Originally posted by JohnBee Which is/was likely applied in part of OOC JPG processing.
John...are you saying that Ricoh is lying? The documentation says in-camera. The non-pixel shifted images show similar artifact, and a comment above indicates similar artifact from a user's K-3. Given the general quality of in-camera conversion, I find that entirely plausible.
Originally posted by normhead John, I'm seeing in yours are jaggies caused by at least 200% magnification.
Originally posted by audiobomber I don't give a damn about halos visible at 200%, the images look glorious.
John's example is at least 800% enlargement.
Originally posted by JohnBee I sense a measure of protective resentment...
Do tell. I sensed no such resentment except for a few statements dismissing the halos as inconsequential. As for myself, I have no skin in the game.
Originally posted by JohnBee Though it remains that there are plenty of people who are qualified to justify the use of clean images without such sensitivities.

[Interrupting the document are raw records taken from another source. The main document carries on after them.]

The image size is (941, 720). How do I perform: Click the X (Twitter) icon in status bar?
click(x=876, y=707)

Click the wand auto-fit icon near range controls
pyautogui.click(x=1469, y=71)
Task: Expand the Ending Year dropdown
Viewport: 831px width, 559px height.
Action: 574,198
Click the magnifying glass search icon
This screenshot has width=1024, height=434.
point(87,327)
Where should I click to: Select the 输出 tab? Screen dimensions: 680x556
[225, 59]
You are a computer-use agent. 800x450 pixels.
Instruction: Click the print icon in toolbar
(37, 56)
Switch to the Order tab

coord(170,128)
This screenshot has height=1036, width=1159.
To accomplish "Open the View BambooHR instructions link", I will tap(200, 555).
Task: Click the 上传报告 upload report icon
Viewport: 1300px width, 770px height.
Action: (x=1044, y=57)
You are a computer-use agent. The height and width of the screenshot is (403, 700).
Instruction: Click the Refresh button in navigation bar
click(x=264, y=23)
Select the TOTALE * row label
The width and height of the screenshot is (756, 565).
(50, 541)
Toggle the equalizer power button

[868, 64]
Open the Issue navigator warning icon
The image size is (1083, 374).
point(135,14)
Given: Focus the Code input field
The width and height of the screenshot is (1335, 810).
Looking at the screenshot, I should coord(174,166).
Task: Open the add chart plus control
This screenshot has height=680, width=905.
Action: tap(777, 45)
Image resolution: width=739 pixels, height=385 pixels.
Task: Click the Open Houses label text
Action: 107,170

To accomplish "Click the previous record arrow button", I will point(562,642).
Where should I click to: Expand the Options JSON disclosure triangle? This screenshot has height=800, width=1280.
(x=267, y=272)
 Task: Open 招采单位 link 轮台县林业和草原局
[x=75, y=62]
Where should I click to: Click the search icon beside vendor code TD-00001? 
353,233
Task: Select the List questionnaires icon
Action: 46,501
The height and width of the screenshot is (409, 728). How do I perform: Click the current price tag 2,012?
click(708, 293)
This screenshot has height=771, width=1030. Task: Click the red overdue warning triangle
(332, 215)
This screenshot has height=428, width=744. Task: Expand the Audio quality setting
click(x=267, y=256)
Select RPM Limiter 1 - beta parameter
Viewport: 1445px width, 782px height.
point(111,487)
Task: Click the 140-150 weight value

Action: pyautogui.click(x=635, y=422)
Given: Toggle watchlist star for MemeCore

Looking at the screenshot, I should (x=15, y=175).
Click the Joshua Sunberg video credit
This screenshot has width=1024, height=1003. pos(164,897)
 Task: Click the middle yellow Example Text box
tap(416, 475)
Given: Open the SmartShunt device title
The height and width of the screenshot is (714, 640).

I am not sure that I follow you here. "Clean" images are hard to come by for RAW captures. My take on the use of in-camera JPEG is the intent to show the level of default (worst case) performance without user-mediated PP. In other words, these are the kind of results a reasonably careful noob can expect.
I would expect that there will be plenty of review once the camera actually ships where DNG will be available for download. At that time I am confident that there will be many "qualified" people evaluating "clean" images and also many competent evaluations of the feature.